Parkhäuser Muharraq: Betonkonstruktion mit besonderem Raumerlebnis

Fließende Geometrie verbindet Tragwerk, Bewegung und Raum

Die Parkhäuser Muharraq sind ein außergewöhnlicher Success Case für Infrastruktur aus Beton. Statt standardisierter Rampen und Ebenen prägen hier gebogene und geneigte Decken das gesamte Projekt – nachzulesen im Magazin Zement + Beton 1/26. Sie verbinden die Geschosse fließend miteinander und machen das Fahren selbst zum räumlichen Erlebnis.
Konstruktiv setzt das Projekt auf eine radikale Klarheit: Die freiliegende Tragstruktur besteht im Wesentlichen aus Deckenplatten und Stützen. Diese Reduktion erfordert höchste Präzision in Geometrie, Aussteifung und Schalung. Gerade darin zeigt sich die Stärke von Beton als Baustoff für komplexe Infrastruktur.
Die Parkhäuser verbinden Funktion, Stadtraum und architektonische Identität.

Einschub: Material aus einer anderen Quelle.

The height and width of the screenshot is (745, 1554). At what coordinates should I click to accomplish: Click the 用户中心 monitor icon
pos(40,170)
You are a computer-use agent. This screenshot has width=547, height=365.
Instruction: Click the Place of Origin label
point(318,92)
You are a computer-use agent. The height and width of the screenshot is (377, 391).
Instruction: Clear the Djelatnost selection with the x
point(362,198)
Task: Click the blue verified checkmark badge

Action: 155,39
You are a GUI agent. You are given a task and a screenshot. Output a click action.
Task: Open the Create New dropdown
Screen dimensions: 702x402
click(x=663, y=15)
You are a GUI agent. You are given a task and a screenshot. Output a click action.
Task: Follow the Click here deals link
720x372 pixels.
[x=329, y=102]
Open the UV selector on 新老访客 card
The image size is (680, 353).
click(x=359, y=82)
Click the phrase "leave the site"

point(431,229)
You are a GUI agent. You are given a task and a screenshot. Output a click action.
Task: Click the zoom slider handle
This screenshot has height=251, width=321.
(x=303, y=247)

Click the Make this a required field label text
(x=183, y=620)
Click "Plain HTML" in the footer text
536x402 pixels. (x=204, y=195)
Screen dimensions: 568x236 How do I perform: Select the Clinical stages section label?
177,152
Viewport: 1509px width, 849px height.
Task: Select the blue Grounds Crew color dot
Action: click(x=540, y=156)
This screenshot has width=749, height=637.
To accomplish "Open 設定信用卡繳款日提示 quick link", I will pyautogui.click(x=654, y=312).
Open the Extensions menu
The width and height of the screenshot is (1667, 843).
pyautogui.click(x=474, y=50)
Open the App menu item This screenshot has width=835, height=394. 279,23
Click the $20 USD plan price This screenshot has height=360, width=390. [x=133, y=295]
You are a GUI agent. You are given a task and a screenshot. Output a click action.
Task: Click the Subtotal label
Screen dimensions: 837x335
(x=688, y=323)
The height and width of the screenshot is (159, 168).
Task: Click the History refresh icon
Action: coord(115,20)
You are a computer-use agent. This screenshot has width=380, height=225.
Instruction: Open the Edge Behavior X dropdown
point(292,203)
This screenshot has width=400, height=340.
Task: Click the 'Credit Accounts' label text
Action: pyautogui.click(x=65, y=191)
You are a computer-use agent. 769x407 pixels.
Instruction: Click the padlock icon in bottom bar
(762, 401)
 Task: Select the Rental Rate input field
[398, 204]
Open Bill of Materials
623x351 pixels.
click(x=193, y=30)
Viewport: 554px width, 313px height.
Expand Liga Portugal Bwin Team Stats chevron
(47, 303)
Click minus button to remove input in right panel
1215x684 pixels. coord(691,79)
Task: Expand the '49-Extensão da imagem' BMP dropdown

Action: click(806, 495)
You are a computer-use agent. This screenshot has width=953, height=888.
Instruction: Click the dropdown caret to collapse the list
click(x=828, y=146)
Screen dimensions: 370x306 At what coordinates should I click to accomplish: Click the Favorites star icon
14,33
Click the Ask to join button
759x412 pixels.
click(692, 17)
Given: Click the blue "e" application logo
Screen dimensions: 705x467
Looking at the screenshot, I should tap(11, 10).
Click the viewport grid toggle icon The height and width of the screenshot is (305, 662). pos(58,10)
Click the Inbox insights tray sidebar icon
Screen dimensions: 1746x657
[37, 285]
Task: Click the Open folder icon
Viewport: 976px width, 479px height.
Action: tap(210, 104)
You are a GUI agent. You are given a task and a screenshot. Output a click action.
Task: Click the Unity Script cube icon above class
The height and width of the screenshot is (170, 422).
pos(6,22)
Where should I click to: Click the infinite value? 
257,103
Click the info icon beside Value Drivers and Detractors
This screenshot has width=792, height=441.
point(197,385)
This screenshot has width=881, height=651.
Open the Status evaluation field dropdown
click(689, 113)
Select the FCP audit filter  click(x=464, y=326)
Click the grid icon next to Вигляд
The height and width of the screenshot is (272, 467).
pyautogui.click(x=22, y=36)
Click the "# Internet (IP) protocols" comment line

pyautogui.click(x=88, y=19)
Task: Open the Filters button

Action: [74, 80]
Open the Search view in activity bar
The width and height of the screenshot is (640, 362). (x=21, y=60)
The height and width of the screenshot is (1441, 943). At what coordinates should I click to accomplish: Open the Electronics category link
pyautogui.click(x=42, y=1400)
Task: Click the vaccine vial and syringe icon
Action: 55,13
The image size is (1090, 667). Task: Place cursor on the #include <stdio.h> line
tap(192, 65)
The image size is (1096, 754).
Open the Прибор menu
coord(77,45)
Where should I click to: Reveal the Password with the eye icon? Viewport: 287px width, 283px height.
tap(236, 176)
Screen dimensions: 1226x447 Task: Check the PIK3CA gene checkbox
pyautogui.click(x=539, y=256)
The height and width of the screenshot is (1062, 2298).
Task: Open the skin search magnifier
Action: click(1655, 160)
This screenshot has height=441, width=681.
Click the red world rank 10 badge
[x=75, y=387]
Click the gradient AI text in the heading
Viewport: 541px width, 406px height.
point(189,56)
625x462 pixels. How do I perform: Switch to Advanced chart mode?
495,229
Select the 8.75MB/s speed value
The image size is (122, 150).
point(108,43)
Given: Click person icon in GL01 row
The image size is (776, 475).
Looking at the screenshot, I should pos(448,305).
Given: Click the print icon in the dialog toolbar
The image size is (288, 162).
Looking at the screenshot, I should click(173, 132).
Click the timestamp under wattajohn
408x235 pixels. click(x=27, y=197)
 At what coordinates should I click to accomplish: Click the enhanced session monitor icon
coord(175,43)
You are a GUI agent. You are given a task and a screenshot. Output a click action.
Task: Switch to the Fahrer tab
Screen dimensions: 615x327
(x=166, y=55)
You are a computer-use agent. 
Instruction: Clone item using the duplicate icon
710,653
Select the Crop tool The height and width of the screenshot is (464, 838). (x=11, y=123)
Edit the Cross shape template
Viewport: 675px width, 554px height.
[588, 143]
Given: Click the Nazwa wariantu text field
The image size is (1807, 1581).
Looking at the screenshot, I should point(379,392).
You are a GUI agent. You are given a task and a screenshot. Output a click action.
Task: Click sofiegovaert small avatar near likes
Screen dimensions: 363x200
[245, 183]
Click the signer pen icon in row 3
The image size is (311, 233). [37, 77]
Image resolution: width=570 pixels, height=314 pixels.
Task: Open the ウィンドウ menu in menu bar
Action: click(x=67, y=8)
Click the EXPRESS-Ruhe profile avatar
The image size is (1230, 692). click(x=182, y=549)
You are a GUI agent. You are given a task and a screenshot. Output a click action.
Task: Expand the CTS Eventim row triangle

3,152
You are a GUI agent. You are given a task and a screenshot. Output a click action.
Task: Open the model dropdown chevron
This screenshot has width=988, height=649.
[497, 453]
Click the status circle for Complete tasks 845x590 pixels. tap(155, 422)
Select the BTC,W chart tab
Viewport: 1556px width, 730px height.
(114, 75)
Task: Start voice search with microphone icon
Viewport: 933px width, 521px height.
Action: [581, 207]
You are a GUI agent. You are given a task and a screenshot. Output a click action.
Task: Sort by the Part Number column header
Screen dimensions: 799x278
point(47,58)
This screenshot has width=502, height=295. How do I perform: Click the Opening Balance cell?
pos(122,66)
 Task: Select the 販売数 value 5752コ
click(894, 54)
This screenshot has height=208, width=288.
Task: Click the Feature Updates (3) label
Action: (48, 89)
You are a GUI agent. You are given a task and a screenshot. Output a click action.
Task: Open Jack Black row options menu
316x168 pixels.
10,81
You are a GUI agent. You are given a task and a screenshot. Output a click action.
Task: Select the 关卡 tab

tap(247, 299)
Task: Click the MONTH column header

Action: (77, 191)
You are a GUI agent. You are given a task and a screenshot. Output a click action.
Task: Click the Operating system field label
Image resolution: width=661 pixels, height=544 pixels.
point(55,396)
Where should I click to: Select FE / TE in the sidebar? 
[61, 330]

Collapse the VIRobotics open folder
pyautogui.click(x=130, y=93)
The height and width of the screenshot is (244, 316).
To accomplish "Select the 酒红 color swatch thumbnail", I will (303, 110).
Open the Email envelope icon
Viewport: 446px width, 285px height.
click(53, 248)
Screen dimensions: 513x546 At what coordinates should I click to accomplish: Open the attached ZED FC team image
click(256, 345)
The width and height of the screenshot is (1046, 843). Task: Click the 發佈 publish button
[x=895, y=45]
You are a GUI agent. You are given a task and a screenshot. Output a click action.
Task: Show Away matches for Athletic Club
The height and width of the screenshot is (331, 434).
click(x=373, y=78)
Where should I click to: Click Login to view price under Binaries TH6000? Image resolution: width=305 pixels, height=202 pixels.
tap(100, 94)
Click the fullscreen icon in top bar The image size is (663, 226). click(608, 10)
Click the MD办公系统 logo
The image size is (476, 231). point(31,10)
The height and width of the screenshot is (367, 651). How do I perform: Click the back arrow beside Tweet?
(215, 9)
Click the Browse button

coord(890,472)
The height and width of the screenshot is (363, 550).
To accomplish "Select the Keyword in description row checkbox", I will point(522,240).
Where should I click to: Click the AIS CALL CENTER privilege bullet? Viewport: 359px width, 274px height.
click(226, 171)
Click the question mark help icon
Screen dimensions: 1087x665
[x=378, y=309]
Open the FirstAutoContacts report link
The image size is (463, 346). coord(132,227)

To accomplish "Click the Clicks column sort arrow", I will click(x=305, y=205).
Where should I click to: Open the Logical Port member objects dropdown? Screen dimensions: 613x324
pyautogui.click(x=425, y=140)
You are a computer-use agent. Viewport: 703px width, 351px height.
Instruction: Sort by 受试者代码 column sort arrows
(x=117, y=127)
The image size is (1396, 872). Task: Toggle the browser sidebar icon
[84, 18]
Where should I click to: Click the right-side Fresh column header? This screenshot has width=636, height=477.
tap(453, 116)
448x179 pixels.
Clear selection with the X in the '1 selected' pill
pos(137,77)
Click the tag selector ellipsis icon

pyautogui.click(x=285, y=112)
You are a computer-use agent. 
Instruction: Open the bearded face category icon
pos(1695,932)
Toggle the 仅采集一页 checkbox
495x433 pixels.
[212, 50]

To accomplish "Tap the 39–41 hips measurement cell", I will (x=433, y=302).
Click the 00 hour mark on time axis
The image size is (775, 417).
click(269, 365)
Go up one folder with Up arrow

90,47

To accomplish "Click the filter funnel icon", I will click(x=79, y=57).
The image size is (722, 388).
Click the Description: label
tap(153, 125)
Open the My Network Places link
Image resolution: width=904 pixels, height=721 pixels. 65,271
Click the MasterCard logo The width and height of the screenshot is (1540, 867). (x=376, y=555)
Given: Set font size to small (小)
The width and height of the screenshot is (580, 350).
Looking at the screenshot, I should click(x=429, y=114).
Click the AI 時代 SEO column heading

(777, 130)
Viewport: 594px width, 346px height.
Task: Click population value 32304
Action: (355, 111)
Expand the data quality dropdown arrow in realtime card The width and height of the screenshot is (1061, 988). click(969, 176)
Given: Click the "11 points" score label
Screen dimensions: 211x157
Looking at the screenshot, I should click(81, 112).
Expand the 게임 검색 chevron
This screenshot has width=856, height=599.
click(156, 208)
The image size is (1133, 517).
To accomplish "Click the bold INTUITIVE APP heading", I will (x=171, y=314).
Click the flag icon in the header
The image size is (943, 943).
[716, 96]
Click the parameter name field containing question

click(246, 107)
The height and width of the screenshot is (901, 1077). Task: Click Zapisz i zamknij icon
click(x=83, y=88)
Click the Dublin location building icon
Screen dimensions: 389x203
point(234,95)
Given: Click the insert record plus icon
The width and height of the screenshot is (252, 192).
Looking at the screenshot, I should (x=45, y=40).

Sie zeigen, dass Beton im Infrastrukturbau nicht nur leistungsfähig und robust ist, sondern auch Räume von hoher Eigenständigkeit erzeugen kann.

Projektüberblick

Die Parkhäuser in Muharraq machen Beton zur räumlichen Bewegung. Gebogene, geneigte und fließend ineinander übergehende Decken verbinden die Ebenen ohne konventionelles Rampensystem und schaffen ein außergewöhnliches infrastrukturelles Raumerlebnis.

Herausforderung

Gefordert war ein Parkhaus, das sich in einen sensiblen historischen Kontext einfügt und dennoch hochfunktional arbeitet. Gleichzeitig musste eine komplexe räumliche Geometrie konstruktiv präzise umsetzbar bleiben.

Lösung & Konstruktion

Die Lösung basiert auf Deckenplatten und Stützen als freigelegtem Tragwerk. Die Decken verändern kontinuierlich ihre Geometrie und übernehmen zugleich die Funktion der Rampen, wodurch jede Ebene als Teil eines durchgehenden Raumkontinuums lesbar wird.

Material & Technologie

Beton wird als hochpräzises Formmaterial eingesetzt: gebogene Decken, Fertigteilstützen, sichtbare Treppen und Schächte sowie eine auf konventionellen Schalungselementen basierende, digital gesteuerte Schalungslogik.

Nachhaltigkeit

Die Tragstruktur reduziert sich auf ein präzises, robustes System aus Decken und Stützen. Der Materialeinsatz folgt der Geometrie und Funktion, während die sichtbare Konstruktion dauerhaft und wartungsarm ausgeführt ist.

Wirkung & Nutzen

Das Projekt zeigt, wie Infrastruktur weit über reine Funktion hinausgehen kann. Die Parkhäuser werden zu architektonischen Stadträumen und demonstrieren die konstruktive und räumliche Leistungsfähigkeit von Beton.

Stimmen zum Projekt

„Hier wird das Parkhaus nicht verkleidet, sondern aus seiner Betonkonstruktion heraus als Raum und Bewegung entworfen.“

Projektdaten
Projekt
Parkhäuser Muharraq
Ort
Muharraq,
Bahrain
Bauherr
Bahrain Authority for Culture and Antiquities
Architekt
Christian Kerez
Gebäudetyp
Parkhaus / Infrastruktur
Betontechnologie
Besonderheiten
Vier Parkhäuser als Teil des Pearl Path; Decken fungieren zugleich als Rampen; komplexe Schalungsgeometrie mit tausenden Schnitten.